I don't think any serious historian will explicitly reject Wiesel's flaming pits schlock. That would be edging too close to denial.
"You're denying my Holocaust" is the original "you're not respecting my pronouns."
So it gets labeled as "symbolic" but anyone who believes in its literal truth is also correct. What's most important is that you believe in atrocity Holoporno of some sort.
Wiesel probably used the flaming pits because it corresponds to a more literal definition of "holocaust" as burnt offering.
Here's how E. Michael Jones analyzes it:
In describing flaming pits, Wiesel was adopting a trope which had already been accepted as evidence at the Nuremberg war crimes tribunal. Like the pericopes which make up the Gospels, the Holocaust Narrative is made up of tropes, which can be inserted at will to provide repositories of meaning. One can replace the other as the narrative develops in time, which is precisely what happened to Wiesel's burning pit narrative when it got replaced by the gas chamber trope after aerial photographs, released in 1979, made it obvious that there were no 80-meter-long flaming pits in the camps.
The Holocaust Narrative, p. 202.
Routledge also has a whole section on Elie Wiesel's flaming pits, "Problem #4: Burning of Victims in Huge Trenches," starting on page 108.
Hilberg bought into the flaming pits trope. Eventually, a French author settled on the fact that such claims are "symbolic," even though the "eyewitnesses" to flaming trenches say they were literal.

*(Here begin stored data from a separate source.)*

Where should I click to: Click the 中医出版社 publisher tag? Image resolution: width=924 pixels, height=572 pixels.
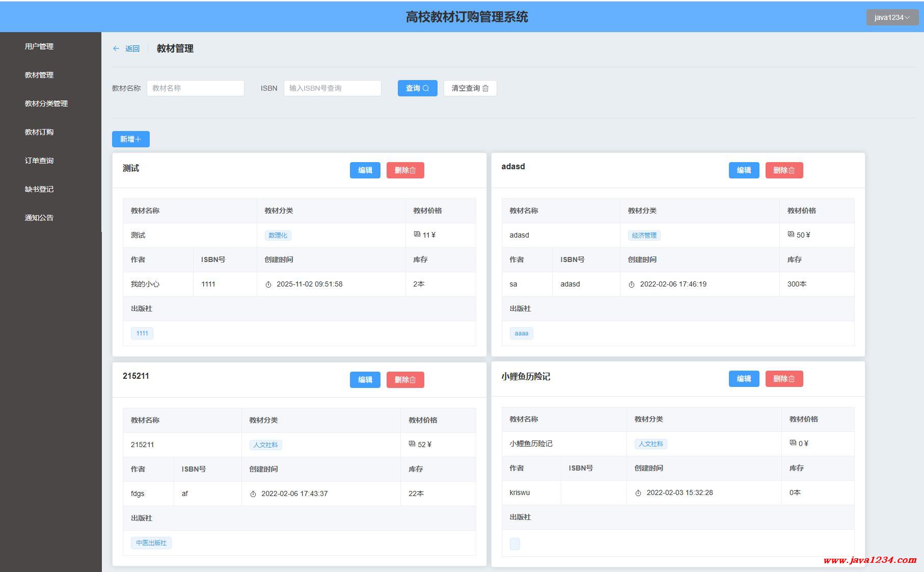151,543
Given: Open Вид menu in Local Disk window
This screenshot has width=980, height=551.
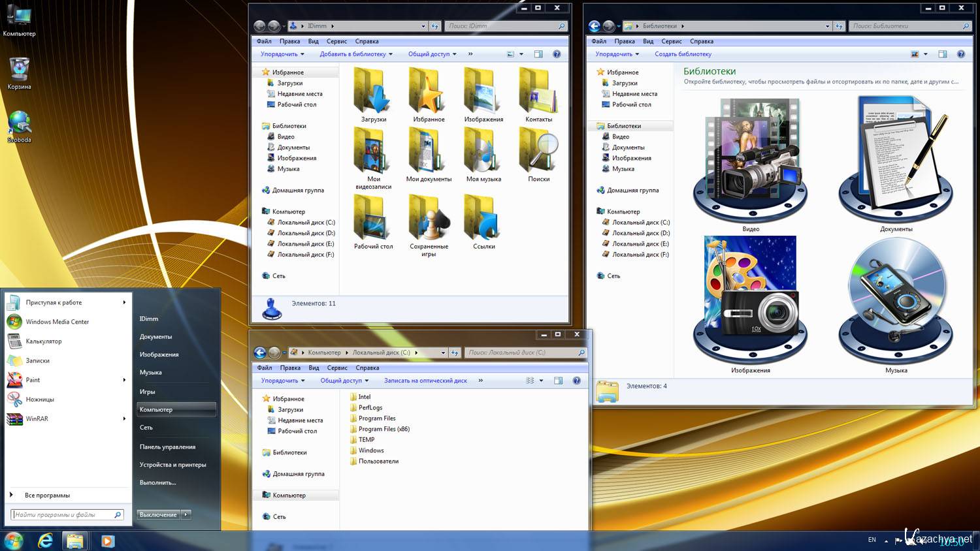Looking at the screenshot, I should 314,368.
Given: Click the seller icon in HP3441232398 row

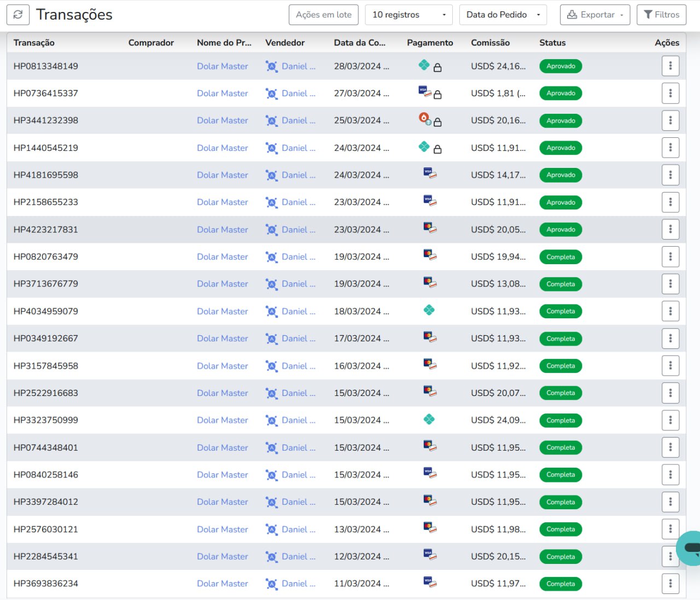Looking at the screenshot, I should [x=271, y=121].
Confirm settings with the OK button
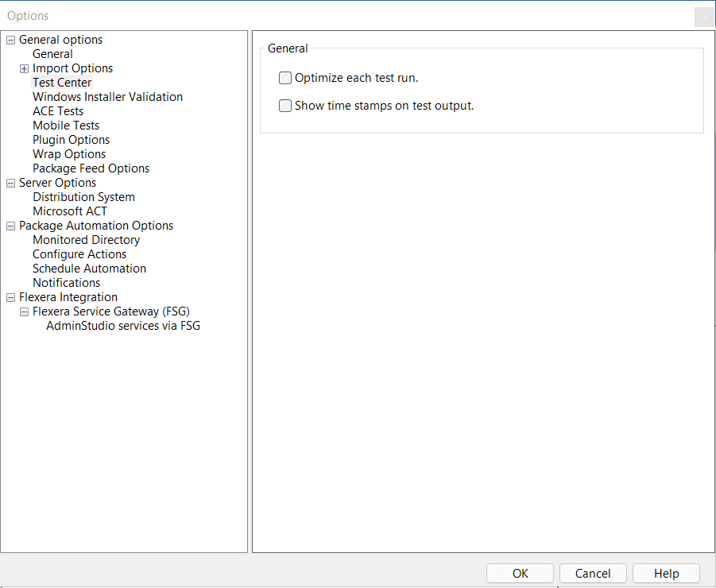The width and height of the screenshot is (716, 588). pyautogui.click(x=520, y=573)
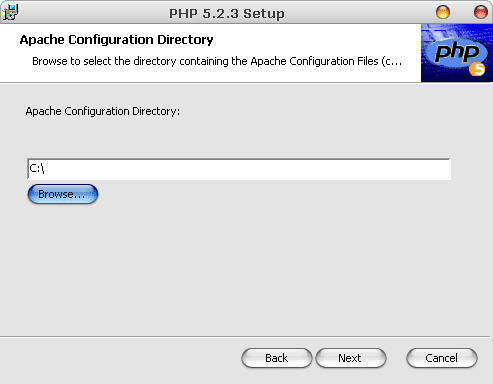Click the blue 'php' lettering in logo
The width and height of the screenshot is (493, 384).
[x=457, y=52]
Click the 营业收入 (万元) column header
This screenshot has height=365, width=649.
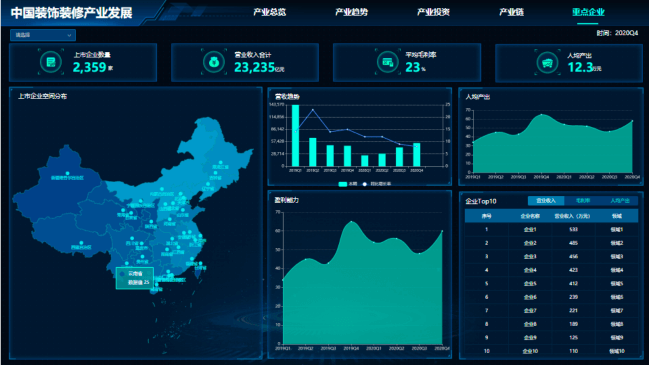pos(572,216)
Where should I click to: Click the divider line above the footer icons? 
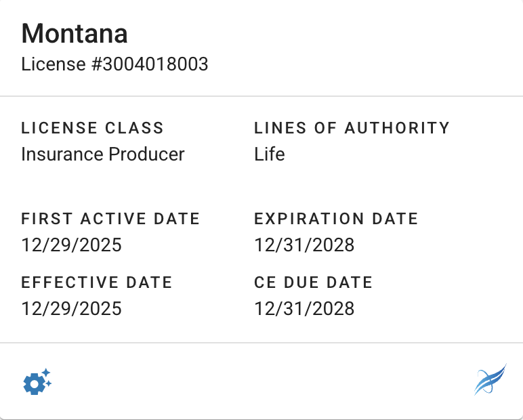click(262, 343)
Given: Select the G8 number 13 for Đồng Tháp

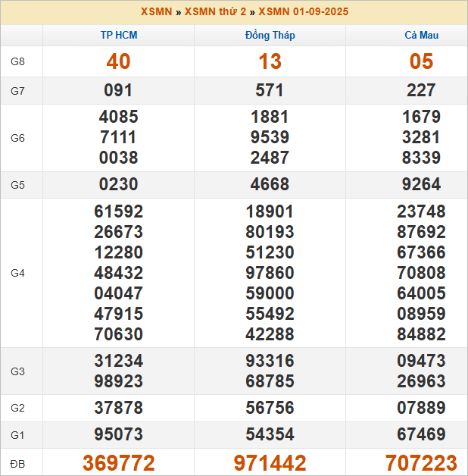Looking at the screenshot, I should [270, 62].
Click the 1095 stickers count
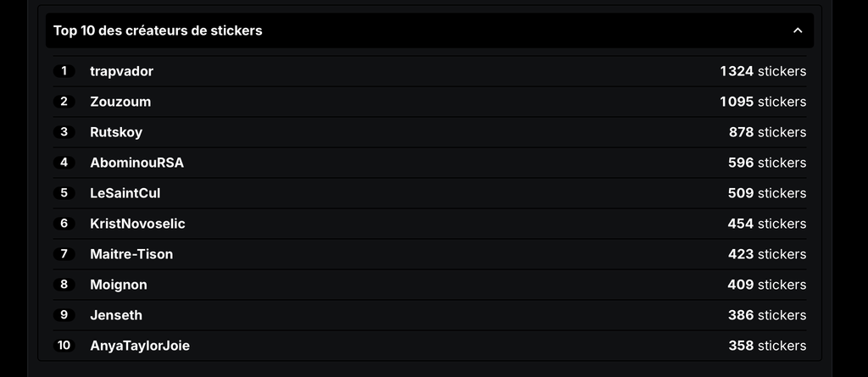This screenshot has height=377, width=868. (x=763, y=102)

It is important to note how Jean-François Forges, the author of the French brainwashing manual for teachers, handles this claim by Wiesel. Not surprisingly, he falls back on the excuse that Wiesel is actually speaking in allegorical terms, not literal ones. First, completely ignoring the aerial photographs which clearly show that Wiesel’s vision is a pure invention, Forges tries to validate Wiesel’s vision by stating that other eyewitnesses also saw flames and smoke.
Elie Wiesel, Saint of the Holocaust, HH#30, p. 123.
When evidence converges to something convenient, it's called "corroboration."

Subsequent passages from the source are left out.